It is said that data is the oil of the digital age. Mine it, refine it and you’ll reap extraordinary rewards. But today many of our clients are shelving their Artificial Intelligence (AI) proofs of concept, instead of moving them into production. These companies know how to run pilots within business units. Yet, they struggle to organize large sets of clean, secure data needed for analytics and machine learning (ML).
But what if we think of data as water instead of oil? Then we start seeing data as an essential resource that ought to be high quality and travel securely from the source system to the consumer. Nobody disputes the importance of sustainable water management in our societies. Similarly, data governance is the springboard to a secure AI-driven future.
Data governance enables clean data to flow freely – and safely
A recent McKinsey survey found that AI high performers are three times more likely than others to have a clear data strategy and well-defined governance processes. With a new mindset and these four data governance best practices, every company can achieve similar results, i.e., increase revenue and cut costs from implementing AI in multiple areas:
- Master Data Management to ingest only the cleanest data: Imagine that your city just added a new source of water. The municipal water supplier will make sure the additional water is treated and made compliant with the city’s standards and only then mix it with the rest of the water.

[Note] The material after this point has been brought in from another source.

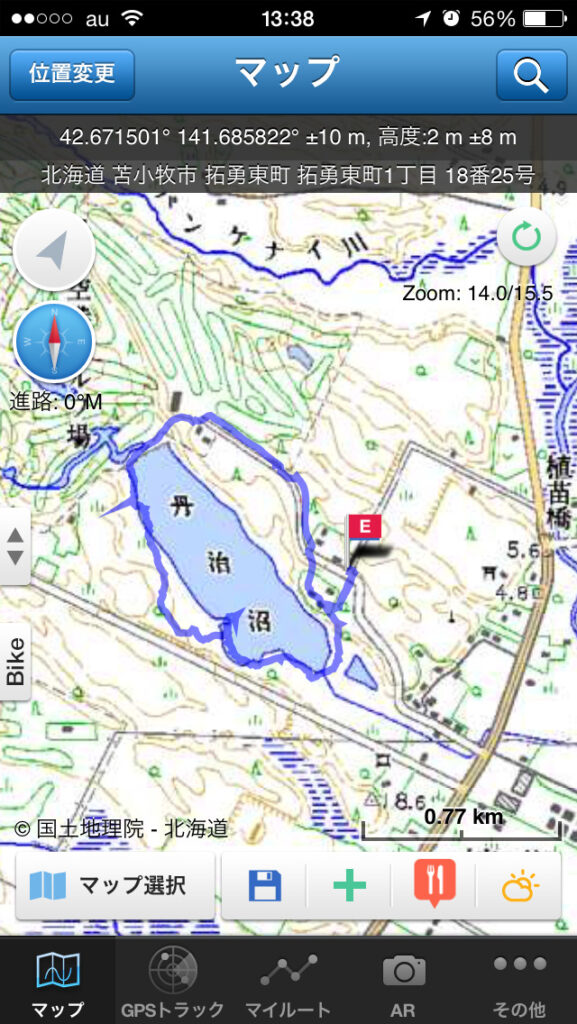Select the マップ tab
577x1024 pixels.
coord(57,982)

All companies, but particularly large ones or those acquiring new businesses, must think of their master data in the same way. There needs to be a ‘single version of the truth’ for this data, which is non-transactional in nature and used across multiple departments. For example, sales, finance and procurement will all be using the same customer, product or vendor data. Clean, well-labeled master data is critical for aggregation and reporting, such as when summarizing sales by customer or product.

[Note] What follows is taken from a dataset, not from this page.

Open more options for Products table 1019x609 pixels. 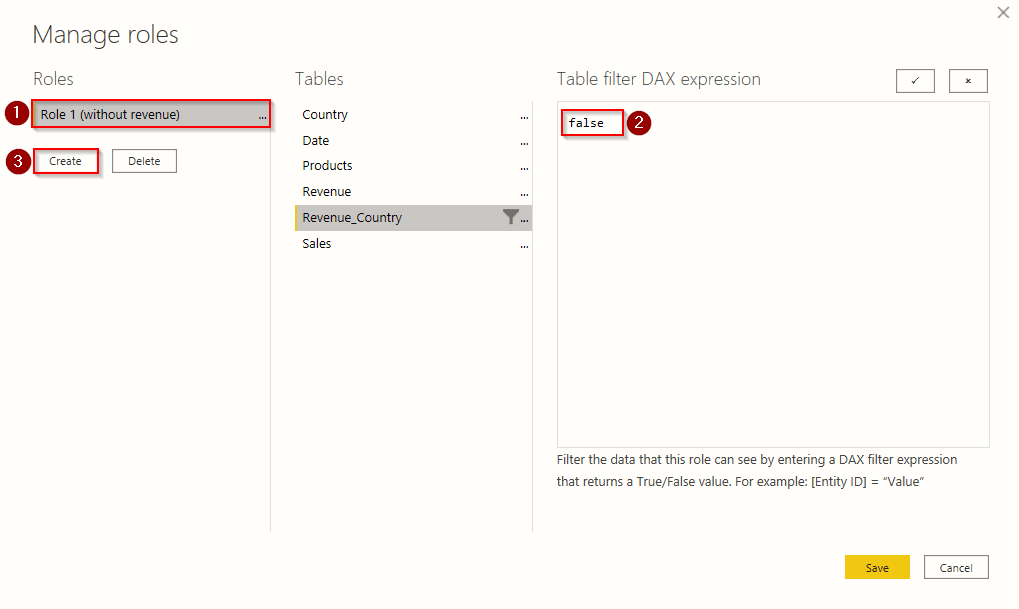point(524,167)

To get a single authoritative view of this critical data, companies can set business rules to manually clean and organize master data. Or better still, deploy tools to automate the process of cleansing, de-duplicating and synchronizing information used enterprise-wide and across business applications.
- Data Security to protect the economy’s lifeblood: We want our water supply to be free from leaks and contaminants. Consumers similarly expect businesses to keep their sensitive information safe and sound.
To provide that security, organizations must focus on three things: availability, confidentiality and integrity of data. Together, these make sure that accurate and consistent information is available at the right time to authorized users.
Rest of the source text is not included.